WMU News

Five new books of poetry set for release by New Issues

Oct. 1, 2002

KALAMAZOO -- Five new books of poetry are being released in September and October by New Issues Poetry & Prose, which is based at Western Michigan University.

Four of the authors either live in Michigan or have ties to the state. The authors and their books are: Robert Haight, "Emergences and Spinner Falls;" Rodney Torreson, "A Breathable Light;" Vito Aiuto, "Self-Portrait as Jerry Quarry;" Rebecca Reynolds, "The Bovine Two-Step;" and Gretchen Mattox, "Goodnight Architecture." The books by Haight, Torreson and Aiuto are September releases. Books by Reynolds and Mattox will be released in October.

Haight, a WMU alumnus, was born in Detroit and also studied at Michigan State University. His articles, essays and poems have appeared in The Rockford Review, Oxford Magazine, The South Coast Poetry Journal, South Florida Poetry Review, Contemporary Michigan Poetry and elsewhere. He has won awards from the Poetry Resource Center of Michigan, WMU, the Kalamazoo Foundation and the Arts Foundation of Michigan. An avid fly fisherman and committed environmentalist, he teaches writing at Kalamazoo Valley Community College and lives in Cass County.

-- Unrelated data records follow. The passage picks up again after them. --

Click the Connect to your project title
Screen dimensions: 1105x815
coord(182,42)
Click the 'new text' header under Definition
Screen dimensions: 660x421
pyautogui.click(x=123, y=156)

After growing up in Iowa, Torreson moved with his wife Paulette to Grand Rapids, Mich., where he teaches at Immanuel-St. James Lutheran School. In addition to "A Breathable Light," he is the author of "The Ripening of Pinstripes: Called Shots on the New York Yankees," published by Story Line Press. The book won praise from such diverse sources as Publishers Weekly and longtime Detroit Tigers announcer Ernie Harwell.

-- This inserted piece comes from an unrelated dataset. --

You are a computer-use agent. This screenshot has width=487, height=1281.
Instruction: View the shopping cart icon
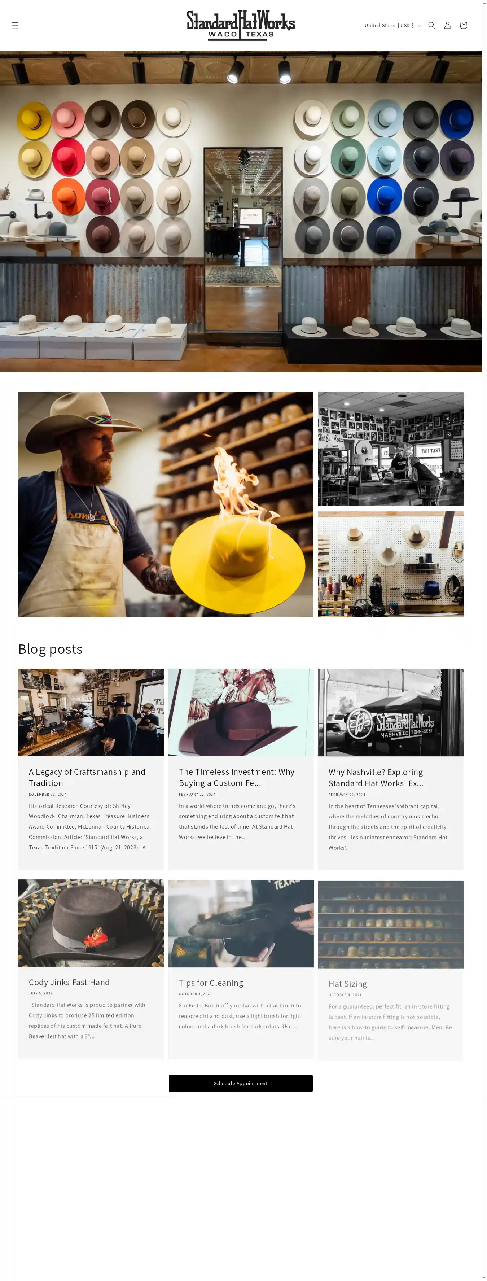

Aiuto, author of "Self-Portrait as Jerry Quarry," was raised in Tecumseh, Mich., and earned a master's degree from Princeton Theological Seminary. He has since worked as a pastor and as an outreach worker to the homeless. He is currently a Presbyterian minister in New York City, where he lives in Brooklyn with his wife, Monique.

Reynolds was born and grew up in Washington, D.C., and received degrees from Vassar College, Rutgers University and the University of Michigan. She has received a Hopwood Award, a New Jersey State Council of the Arts grant, and the 1998 Norma Farber First Book Award from the Poetry Society of America for her 1997 New Issues Press release "Daughter of the Hangnail." Reynolds works at Douglass College, the women's college of Rutgers University, as an assistant dean for academic services.

Mattox was born in Denver and educated at the University of Colorado, New York University and Columbia University. She has been a fellow at the Virginia Center for the Creative Arts, the Edward Albee Foundation and Yaddo, as well as an instructor at The New School for Social Research, Antioch University and Loyola Marymount University. She lives in Los Angeles, where she co-edits the publication Pool.

New Issues Poetry & Prose receives support from the Michigan Council for the Arts and Cultural Affairs for Michigan authors published as part of New Issues' Inland Seas book project.